What is needed – Take the entries that follow and return exactly the lines from the one holding "more (290, 2220)" through the one holding "View on Map (310, 2096)", both included. Nothing else is needed.

========================================================================

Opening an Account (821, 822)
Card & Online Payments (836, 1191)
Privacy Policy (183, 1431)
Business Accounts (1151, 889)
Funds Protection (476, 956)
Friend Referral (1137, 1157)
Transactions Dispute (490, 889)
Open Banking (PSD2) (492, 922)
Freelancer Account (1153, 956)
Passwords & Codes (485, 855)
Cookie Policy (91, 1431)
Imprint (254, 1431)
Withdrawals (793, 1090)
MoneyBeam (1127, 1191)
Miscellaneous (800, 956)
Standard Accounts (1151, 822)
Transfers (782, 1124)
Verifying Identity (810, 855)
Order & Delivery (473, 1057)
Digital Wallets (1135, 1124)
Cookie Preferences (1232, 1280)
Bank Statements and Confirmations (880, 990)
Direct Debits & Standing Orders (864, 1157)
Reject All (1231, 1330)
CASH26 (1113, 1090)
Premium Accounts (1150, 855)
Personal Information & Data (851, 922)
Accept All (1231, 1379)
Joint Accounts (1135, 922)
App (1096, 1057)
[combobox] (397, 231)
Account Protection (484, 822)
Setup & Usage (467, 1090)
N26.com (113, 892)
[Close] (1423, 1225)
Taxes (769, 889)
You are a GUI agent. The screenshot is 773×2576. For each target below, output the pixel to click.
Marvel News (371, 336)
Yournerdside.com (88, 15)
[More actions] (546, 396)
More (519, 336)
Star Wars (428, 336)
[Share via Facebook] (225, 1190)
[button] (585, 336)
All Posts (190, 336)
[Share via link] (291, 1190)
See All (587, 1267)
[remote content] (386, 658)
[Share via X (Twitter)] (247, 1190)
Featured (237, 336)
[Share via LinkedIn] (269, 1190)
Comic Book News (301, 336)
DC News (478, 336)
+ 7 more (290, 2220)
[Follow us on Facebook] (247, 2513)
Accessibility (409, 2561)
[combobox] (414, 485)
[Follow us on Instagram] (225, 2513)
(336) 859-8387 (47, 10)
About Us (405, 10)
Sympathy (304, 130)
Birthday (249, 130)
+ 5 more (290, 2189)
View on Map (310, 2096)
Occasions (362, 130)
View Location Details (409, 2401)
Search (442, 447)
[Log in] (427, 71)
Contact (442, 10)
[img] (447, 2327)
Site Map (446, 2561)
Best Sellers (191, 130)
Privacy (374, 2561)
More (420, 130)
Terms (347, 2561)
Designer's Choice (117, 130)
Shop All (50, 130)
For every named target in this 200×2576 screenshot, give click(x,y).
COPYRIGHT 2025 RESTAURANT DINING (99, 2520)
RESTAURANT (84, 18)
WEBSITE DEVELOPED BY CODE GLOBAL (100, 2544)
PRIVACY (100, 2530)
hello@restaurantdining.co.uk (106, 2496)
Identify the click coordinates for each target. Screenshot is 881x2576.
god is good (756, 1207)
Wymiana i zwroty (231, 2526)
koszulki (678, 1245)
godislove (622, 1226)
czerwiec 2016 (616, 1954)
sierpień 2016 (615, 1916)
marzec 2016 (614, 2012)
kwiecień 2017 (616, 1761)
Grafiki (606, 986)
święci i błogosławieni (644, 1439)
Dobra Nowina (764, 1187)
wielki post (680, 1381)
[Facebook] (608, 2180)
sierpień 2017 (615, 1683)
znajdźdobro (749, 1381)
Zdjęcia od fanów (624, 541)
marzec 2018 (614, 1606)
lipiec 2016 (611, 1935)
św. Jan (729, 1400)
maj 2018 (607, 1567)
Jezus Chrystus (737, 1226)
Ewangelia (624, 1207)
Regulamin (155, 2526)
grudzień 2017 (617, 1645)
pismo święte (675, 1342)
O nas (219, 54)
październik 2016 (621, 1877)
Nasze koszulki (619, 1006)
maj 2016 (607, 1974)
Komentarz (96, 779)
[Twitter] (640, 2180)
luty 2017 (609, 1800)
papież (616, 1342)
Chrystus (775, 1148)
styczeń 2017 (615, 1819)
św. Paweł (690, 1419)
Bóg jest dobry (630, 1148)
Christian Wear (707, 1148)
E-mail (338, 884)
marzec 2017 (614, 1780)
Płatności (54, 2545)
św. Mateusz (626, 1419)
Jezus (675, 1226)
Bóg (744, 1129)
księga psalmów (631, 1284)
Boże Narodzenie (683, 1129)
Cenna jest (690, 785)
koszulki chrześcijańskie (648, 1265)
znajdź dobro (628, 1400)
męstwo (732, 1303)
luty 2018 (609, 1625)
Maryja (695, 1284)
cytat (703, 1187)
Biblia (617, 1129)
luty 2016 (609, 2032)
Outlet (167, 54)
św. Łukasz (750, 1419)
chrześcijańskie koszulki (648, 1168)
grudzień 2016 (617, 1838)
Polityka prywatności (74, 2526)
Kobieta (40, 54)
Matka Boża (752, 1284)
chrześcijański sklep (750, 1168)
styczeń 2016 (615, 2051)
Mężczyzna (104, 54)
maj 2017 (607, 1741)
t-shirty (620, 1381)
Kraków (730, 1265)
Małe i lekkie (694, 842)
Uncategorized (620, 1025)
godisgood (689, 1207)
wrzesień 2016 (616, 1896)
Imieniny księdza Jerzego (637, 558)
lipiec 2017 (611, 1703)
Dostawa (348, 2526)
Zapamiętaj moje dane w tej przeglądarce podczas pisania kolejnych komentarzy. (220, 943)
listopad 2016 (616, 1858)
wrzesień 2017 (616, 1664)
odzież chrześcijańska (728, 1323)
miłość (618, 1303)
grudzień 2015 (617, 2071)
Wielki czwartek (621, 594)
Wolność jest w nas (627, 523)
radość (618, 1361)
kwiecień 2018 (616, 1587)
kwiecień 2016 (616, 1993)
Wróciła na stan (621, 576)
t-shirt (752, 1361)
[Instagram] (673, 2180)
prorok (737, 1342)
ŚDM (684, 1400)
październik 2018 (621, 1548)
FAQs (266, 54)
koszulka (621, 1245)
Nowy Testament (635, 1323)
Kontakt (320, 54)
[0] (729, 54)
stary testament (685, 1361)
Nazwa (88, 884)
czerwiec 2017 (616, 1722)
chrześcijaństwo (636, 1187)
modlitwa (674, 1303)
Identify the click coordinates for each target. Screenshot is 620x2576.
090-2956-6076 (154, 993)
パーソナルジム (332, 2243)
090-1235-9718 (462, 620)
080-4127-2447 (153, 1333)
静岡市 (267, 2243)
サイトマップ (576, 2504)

========================================================================

Solution for this task –
+ 7 more (290, 2220)
[Follow us on Facebook] (247, 2513)
Accessibility (409, 2561)
[combobox] (414, 485)
[Follow us on Instagram] (225, 2513)
(336) 859-8387 (47, 10)
About Us (405, 10)
Sympathy (304, 130)
Birthday (249, 130)
+ 5 more (290, 2189)
View on Map (310, 2096)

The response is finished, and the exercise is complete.